O Governo brasileiro encara o meio-ambiente como uma fonte de riqueza infinita, perspetivando a sua defesa como um entrave ao desenvolvimento económico, e mostra-se incapaz de estabelecer um equilíbrio entre os parceiros da sociedade civil, com especial enfoque nas comunidades indígenas e quilombolas. Não reconhece a Amazónia como uma importante fonte de captura de carbono, essencial no combate às alterações climáticas, exemplar único do património mundial e legado insubstituível para as gerações futuras.

Sintomático desta visão é a devastação de uma área equivalente à cidade do Rio de Janeiro, correspondendo a 1224 km², registada em setembro deste ano. Este é o pior índice homólogo para o mês em dez anos, conforme os dados oficiais do Imazon (Instituto do Homem e Meio Ambiente da Amazónia).

Até ao momento, e apesar das pressões internacionais, todas as medidas efetivas do Governo brasileiro têm sido direcionadas no sentido de um desmantelamento da política florestal e dos códigos ambientais, não se vislumbrando qualquer ponto de inflexão.

Com uma política económica assente no neoliberalismo, a moeda brasileira tem registado depreciações sucessivas face ao euro e ao dólar, refletindo o seu risco político. A inflação acumulada a 12 meses atingiu em outubro os dois dígitos, 10.34%, um recorde desde a criação do Plano Real em 1994 e o desemprego situa-se nos 13,7% com 14 milhões de brasileiros sem trabalho.

Um conjunto de bancos de investimento, entre eles o JP Morgan e o Itaú Unibanco, perspetivam uma recessão económica com uma queda do PIB de 0,5% no próximo ano.

Aliada à linha ideológica do Governo brasileiro, onde o mercado decide a preservação do património ambiental, existe ainda a convicção por parte do Presidente brasileiro que uma redução no ritmo de desflorestação poderá levar a uma perda de apoio junto dos seus principais segmentos eleitorais, o setor do agronegócio e “ruralistas”, comprometendo as suas hipóteses de reeleição em 2022.

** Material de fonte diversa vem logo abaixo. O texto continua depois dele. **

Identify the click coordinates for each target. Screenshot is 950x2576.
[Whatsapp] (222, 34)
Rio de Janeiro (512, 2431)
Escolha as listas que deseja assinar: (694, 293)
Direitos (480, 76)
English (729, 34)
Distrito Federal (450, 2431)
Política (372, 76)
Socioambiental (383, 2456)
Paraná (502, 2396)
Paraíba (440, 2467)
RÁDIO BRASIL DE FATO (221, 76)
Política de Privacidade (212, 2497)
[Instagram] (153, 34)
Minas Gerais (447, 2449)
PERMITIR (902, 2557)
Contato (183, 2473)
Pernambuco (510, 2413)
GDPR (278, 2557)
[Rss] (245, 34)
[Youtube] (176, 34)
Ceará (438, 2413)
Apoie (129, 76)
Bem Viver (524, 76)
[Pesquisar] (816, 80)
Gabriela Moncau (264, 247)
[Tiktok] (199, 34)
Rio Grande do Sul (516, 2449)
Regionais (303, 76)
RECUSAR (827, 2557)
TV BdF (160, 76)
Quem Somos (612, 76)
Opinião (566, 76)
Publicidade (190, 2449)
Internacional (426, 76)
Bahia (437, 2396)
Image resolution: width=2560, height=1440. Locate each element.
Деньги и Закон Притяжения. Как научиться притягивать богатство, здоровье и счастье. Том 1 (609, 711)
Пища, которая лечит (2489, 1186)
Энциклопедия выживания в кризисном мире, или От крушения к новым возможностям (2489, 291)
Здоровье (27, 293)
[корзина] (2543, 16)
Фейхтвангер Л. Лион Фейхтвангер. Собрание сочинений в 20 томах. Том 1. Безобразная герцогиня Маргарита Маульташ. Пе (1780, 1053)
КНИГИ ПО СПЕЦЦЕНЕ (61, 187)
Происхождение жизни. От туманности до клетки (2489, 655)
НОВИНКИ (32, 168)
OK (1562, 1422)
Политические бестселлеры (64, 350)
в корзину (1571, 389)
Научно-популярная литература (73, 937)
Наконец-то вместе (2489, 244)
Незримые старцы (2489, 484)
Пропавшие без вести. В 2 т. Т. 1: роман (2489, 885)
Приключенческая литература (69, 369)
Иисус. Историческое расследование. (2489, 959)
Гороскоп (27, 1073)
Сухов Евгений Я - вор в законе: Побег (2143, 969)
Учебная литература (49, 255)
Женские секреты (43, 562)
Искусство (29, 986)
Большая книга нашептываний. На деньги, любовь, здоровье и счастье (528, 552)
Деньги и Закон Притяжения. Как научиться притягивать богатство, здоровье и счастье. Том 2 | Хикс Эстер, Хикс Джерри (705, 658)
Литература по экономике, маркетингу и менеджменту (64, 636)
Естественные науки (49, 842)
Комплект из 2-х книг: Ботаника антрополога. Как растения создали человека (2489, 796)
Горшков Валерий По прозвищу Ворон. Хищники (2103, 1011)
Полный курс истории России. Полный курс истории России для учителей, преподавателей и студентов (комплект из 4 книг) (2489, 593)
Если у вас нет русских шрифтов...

A argumentação da delegação brasileira na Cop26, liderada pelo ministro do Meio-Ambiente, Joaquim Leite, assenta na exigência de fundos internacionais para a preservação ambiental, com base no Acordo de Paris de 2015 relativo a potenciais créditos do mercado de carbono. Esta linha de argumentação permite, por um lado, desviar o foco das atenções dos recordes de desmatamento da Amazónia registados no último triénio e, por outro lado, pressionar a comunidade internacional para financiar uma suposta preservação ambiental sem monitorização externa.

Face às sucessivas promessas não cumpridas, o Governo norte-americano condiciona qualquer forma de cooperação com os homólogos brasileiros mediante “a apresentação de planos sólidos, com um foco implacável nos resultados”. Em simultâneo, mantém uma ligação estreita com 24 dos 27 governadores estaduais, que representam 90% do território brasileiro, visando criar canais alternativos de negociação e de estabelecer pontes para um eventual novo Presidente em 2022.

Com um discurso retrógrado e nacionalista, há uma promessa que Jair Bolsonaro fez na Cimeira do Clima e que parece empenhado em cumprir à risca: o fim do desmatamento ilegal antes de 2030. A este ritmo, muito em breve não haverá floresta amazónica.